Exercise instructions: Copy out these records again line for line, with nothing changed.

Exercise inputs:
* START *
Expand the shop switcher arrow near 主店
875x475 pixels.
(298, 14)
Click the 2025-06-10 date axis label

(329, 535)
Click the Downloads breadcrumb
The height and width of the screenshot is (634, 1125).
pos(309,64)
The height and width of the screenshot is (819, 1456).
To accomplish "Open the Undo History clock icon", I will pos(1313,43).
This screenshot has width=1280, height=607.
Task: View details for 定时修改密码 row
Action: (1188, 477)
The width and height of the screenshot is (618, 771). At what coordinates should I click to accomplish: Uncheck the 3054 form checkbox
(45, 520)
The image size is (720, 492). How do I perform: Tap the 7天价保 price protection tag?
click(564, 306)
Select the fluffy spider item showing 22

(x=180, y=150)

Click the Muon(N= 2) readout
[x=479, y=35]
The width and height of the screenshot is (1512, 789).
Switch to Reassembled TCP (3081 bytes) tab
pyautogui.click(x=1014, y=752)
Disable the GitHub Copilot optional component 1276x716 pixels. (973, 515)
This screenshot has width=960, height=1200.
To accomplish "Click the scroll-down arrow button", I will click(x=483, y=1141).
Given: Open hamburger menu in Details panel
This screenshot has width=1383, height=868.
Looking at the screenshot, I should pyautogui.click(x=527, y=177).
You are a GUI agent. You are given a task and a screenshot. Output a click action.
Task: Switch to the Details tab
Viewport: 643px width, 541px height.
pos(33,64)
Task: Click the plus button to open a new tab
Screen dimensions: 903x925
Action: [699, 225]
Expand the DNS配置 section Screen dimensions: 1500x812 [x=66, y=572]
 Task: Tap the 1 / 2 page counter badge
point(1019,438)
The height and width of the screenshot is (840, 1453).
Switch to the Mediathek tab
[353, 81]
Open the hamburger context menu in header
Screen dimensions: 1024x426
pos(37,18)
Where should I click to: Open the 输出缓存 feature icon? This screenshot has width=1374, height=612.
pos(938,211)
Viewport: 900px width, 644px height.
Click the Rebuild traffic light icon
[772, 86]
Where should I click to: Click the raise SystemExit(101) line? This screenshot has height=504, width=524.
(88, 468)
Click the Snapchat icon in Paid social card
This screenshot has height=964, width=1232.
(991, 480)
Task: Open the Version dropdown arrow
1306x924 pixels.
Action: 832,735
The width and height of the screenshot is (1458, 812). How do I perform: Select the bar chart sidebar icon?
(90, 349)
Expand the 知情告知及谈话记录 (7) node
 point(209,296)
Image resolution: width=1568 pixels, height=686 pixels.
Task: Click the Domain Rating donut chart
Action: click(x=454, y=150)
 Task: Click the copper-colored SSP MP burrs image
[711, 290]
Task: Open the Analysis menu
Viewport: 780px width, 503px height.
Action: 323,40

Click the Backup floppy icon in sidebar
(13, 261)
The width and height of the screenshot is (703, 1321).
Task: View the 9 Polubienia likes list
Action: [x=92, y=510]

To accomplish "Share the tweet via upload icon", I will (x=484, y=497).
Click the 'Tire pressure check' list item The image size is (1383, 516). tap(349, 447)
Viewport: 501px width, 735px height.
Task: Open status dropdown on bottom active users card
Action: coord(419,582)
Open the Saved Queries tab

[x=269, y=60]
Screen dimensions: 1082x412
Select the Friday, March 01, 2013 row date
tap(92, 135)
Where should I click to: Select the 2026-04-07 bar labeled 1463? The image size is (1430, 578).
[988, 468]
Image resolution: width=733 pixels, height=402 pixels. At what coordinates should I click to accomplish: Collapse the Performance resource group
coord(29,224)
* END *
Full response:
Expand the shop switcher arrow near 主店
875x475 pixels.
(298, 14)
Click the 2025-06-10 date axis label

(329, 535)
Click the Downloads breadcrumb
The height and width of the screenshot is (634, 1125).
pos(309,64)
The height and width of the screenshot is (819, 1456).
To accomplish "Open the Undo History clock icon", I will pos(1313,43).
This screenshot has width=1280, height=607.
Task: View details for 定时修改密码 row
Action: (1188, 477)
The width and height of the screenshot is (618, 771). At what coordinates should I click to accomplish: Uncheck the 3054 form checkbox
(45, 520)
The image size is (720, 492). How do I perform: Tap the 7天价保 price protection tag?
click(564, 306)
Select the fluffy spider item showing 22

(x=180, y=150)

Click the Muon(N= 2) readout
[x=479, y=35]
The width and height of the screenshot is (1512, 789).
Switch to Reassembled TCP (3081 bytes) tab
pyautogui.click(x=1014, y=752)
Disable the GitHub Copilot optional component 1276x716 pixels. (973, 515)
This screenshot has width=960, height=1200.
To accomplish "Click the scroll-down arrow button", I will click(x=483, y=1141).
Given: Open hamburger menu in Details panel
This screenshot has width=1383, height=868.
Looking at the screenshot, I should pyautogui.click(x=527, y=177).
You are a GUI agent. You are given a task and a screenshot. Output a click action.
Task: Switch to the Details tab
Viewport: 643px width, 541px height.
pos(33,64)
Task: Click the plus button to open a new tab
Screen dimensions: 903x925
Action: [699, 225]
Expand the DNS配置 section Screen dimensions: 1500x812 [x=66, y=572]
 Task: Tap the 1 / 2 page counter badge
point(1019,438)
The height and width of the screenshot is (840, 1453).
Switch to the Mediathek tab
[353, 81]
Open the hamburger context menu in header
Screen dimensions: 1024x426
pos(37,18)
Where should I click to: Open the 输出缓存 feature icon? This screenshot has width=1374, height=612.
pos(938,211)
Viewport: 900px width, 644px height.
Click the Rebuild traffic light icon
[772, 86]
Where should I click to: Click the raise SystemExit(101) line? This screenshot has height=504, width=524.
(88, 468)
Click the Snapchat icon in Paid social card
This screenshot has height=964, width=1232.
(991, 480)
Task: Open the Version dropdown arrow
1306x924 pixels.
Action: 832,735
The width and height of the screenshot is (1458, 812). How do I perform: Select the bar chart sidebar icon?
(90, 349)
Expand the 知情告知及谈话记录 (7) node
 point(209,296)
Image resolution: width=1568 pixels, height=686 pixels.
Task: Click the Domain Rating donut chart
Action: click(x=454, y=150)
 Task: Click the copper-colored SSP MP burrs image
[711, 290]
Task: Open the Analysis menu
Viewport: 780px width, 503px height.
Action: 323,40

Click the Backup floppy icon in sidebar
(13, 261)
The width and height of the screenshot is (703, 1321).
Task: View the 9 Polubienia likes list
Action: [x=92, y=510]

To accomplish "Share the tweet via upload icon", I will (x=484, y=497).
Click the 'Tire pressure check' list item The image size is (1383, 516). tap(349, 447)
Viewport: 501px width, 735px height.
Task: Open status dropdown on bottom active users card
Action: coord(419,582)
Open the Saved Queries tab

[x=269, y=60]
Screen dimensions: 1082x412
Select the Friday, March 01, 2013 row date
tap(92, 135)
Where should I click to: Select the 2026-04-07 bar labeled 1463? The image size is (1430, 578).
[988, 468]
Image resolution: width=733 pixels, height=402 pixels. At what coordinates should I click to accomplish: Collapse the Performance resource group
coord(29,224)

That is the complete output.